** Opening Exercise input block **
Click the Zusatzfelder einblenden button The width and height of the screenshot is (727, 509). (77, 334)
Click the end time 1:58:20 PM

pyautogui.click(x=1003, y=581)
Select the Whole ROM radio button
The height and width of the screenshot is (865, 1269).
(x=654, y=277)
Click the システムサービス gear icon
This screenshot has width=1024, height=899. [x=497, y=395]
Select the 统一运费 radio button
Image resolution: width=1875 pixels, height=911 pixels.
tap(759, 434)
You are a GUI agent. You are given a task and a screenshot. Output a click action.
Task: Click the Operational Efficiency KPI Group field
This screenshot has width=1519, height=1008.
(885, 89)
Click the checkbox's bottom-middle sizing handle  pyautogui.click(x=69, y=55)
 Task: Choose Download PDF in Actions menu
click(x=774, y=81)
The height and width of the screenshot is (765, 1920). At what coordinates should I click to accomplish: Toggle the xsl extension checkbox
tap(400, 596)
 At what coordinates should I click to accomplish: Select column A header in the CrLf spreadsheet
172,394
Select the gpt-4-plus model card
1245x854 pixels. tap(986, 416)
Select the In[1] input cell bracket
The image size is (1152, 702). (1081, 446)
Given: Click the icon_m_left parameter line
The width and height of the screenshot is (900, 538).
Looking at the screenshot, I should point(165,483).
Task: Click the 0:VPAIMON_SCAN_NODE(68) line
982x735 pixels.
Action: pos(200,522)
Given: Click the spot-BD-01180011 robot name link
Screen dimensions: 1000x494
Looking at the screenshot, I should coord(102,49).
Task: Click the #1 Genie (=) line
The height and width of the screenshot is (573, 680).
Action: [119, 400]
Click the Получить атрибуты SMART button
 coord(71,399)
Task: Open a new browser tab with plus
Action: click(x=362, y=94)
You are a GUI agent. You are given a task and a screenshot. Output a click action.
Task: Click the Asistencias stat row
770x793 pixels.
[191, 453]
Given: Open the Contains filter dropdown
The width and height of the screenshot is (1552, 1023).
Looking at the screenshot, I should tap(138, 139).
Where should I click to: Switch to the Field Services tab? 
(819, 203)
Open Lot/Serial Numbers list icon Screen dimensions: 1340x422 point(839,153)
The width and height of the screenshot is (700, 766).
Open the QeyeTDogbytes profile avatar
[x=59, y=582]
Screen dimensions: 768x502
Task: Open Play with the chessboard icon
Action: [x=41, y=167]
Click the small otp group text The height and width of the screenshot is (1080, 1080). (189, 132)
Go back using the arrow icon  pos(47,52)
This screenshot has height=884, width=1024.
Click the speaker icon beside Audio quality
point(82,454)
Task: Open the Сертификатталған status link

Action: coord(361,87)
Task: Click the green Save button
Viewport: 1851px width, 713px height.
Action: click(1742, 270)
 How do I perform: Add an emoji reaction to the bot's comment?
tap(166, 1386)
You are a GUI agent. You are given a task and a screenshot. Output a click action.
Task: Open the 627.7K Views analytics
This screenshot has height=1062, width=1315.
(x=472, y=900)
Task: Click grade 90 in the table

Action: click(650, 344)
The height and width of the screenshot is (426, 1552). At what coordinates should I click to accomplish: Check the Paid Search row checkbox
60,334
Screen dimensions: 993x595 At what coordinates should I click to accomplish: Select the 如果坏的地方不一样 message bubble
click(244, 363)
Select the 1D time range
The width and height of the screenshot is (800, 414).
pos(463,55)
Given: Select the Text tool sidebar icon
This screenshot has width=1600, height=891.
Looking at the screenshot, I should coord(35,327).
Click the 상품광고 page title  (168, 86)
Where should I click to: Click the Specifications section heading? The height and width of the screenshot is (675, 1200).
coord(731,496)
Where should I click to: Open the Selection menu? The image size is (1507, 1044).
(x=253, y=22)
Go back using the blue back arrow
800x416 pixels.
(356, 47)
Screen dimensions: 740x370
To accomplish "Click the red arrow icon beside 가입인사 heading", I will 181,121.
** Closing Exercise input block **
Task to carry out
Filter the entries above down to the lines that contain "radio".

Output for this task
Select the Whole ROM radio button
Select the 统一运费 radio button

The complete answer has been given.